-- THE TASK --
In these entries, tally the lines where "Select" occurs. Respond with only the count.

Stored items
== Segment start ==

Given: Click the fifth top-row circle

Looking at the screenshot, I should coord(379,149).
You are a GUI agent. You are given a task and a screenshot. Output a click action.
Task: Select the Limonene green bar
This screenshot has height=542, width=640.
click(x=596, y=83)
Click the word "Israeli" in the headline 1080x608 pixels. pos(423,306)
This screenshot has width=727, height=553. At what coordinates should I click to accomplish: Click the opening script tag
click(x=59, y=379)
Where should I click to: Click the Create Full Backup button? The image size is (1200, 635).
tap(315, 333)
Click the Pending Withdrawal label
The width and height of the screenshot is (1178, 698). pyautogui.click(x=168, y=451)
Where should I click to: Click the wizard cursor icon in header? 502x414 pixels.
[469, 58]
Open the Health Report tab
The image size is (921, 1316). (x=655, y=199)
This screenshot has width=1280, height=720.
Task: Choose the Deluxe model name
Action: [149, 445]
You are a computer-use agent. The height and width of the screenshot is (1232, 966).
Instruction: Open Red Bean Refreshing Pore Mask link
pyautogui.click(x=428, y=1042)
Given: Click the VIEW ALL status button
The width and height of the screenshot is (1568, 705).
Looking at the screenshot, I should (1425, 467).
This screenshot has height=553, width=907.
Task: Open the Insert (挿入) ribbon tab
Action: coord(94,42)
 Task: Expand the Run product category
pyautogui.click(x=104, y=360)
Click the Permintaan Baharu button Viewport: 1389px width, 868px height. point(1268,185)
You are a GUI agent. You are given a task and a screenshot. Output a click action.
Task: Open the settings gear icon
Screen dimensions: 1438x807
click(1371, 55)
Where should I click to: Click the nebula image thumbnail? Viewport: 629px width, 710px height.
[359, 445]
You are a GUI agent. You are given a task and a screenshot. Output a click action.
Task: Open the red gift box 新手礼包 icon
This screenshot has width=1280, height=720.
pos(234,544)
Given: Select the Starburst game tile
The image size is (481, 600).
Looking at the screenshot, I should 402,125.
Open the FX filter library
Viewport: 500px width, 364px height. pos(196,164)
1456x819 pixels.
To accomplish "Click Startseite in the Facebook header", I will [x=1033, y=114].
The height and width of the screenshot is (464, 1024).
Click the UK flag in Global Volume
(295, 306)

== Segment end ==

-- TASK ANSWER --
2